Several parameters are important for successful disassembly of press fits. Minimizing extraction force is one of the most critical. Reducing extraction force is important because it allows the application of simple tools and techniques and minimizes frictional damage, thereby reducing refurbishing costs.

Minimizing extraction force is also important to maintain the loading capacity of subsequent interference fits while avoiding surface damage, such as bulges or furrows. Disassembly should be carried out in a manner that avoids plastic and thermal strains. Plastic strain can result in permanent deformation of the structure, which can ultimately affect the strength and ductility of the part. When a part is subjected to plastic strain, it becomes more susceptible to necking, which significantly reduces the life cycle of the remanufactured part.
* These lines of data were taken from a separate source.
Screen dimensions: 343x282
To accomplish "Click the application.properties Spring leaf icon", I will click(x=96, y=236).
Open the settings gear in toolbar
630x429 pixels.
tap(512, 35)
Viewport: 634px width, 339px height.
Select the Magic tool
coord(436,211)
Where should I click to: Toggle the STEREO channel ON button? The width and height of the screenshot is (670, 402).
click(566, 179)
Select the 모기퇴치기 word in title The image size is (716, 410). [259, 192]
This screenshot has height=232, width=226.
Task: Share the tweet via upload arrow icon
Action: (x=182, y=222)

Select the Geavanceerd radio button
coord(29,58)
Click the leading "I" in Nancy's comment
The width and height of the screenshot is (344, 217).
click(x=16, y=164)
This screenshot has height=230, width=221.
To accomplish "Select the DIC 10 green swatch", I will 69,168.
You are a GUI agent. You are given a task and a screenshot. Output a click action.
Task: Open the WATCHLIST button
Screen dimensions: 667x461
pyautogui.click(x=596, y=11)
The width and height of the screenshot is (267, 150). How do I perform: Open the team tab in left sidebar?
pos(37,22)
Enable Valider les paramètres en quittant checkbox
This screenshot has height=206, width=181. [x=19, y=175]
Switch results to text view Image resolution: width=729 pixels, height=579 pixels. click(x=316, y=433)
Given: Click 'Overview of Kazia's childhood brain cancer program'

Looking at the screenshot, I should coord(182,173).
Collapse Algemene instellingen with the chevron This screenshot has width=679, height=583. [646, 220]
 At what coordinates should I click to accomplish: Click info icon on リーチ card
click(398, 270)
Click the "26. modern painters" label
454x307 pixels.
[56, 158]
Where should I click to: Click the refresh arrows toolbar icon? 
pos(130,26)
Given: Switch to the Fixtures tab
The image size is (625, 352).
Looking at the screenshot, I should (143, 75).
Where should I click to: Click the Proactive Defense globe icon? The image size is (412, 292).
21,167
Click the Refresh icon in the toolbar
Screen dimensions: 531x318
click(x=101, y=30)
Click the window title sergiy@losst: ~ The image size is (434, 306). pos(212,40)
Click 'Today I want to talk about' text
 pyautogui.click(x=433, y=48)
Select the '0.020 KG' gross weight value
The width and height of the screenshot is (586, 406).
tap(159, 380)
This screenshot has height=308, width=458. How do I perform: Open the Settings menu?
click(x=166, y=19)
a finite element model simulates the press-fit process of a simple pin-in-tube joint

For their study, the researchers used a finite element model that simulated the press-fit process of a simple pin-in-tube joint. Source: Canterbury Christ Church University

Easing Separation

The most common methods for separating press fits are thermal-expansion-assisted disassembly and vibration-assisted disassembly.

Thermal-expansion-assisted disassembly—the use of heat or cold to expand or contract the parts—has several advantages. These include reducing surface damage, being highly effective for coatings in postprocessing and refurbishing, and being suitable for automated disassembly. For example, one study explored the use of liquid nitrogen to weaken a sleeved interference fit. The sleeved joints allowed the liquid nitrogen to pass through and create radial shrinkage. This technique reduced radial and hoop stresses, which, in turn, reduced the disassembly force.

Heating the parts can be equally effective. However, care must be taken to ensure that the parts are not heated so much that they lose their original tensile strength.

In vibration-assisted disassembly, ultrasonic vibrations are applied to the joint. These vibrations can decrease friction and extend the elastic-plastic range, potentially avoiding damage during disassembly. Studies have demonstrated that vibration can reduce the force required to break up an interference fit by up to 60 percent while preserving the properties of the parts. Furthermore, low-frequency oscillation waves can improve and refine the surface texture by altering the microstructure and removing dirt. This effect can be further enhanced by combining vibration with chemical fluids and abrasive tools, ultimately reducing the time and effort necessary for refurbishing parts after disassembly.

thermal model of the experimental assembly

This image shows a thermal model of the experimental assembly. Source: Canterbury Christ Church University

Vibration-assisted disassembly is particularly well-suited for corroded surfaces with a higher coefficient of friction (COF) and loss of materials. But, the impact of vibration is dependent on tangential stiffness, stresses and surface roughness.

To date, most research on disassembly of press fits has been conducted under ideal conditions. We wanted to study disassembly under real-world conditions, since the presence of corrosion, bonding and deformation in the mating parts can significantly increase the disassembly force. Our goal was to identify ways to facilitate disassembly for remanufacturing. Our approach involved comparing the forces required for disassembly before and after applying thermal and vibrational assistance.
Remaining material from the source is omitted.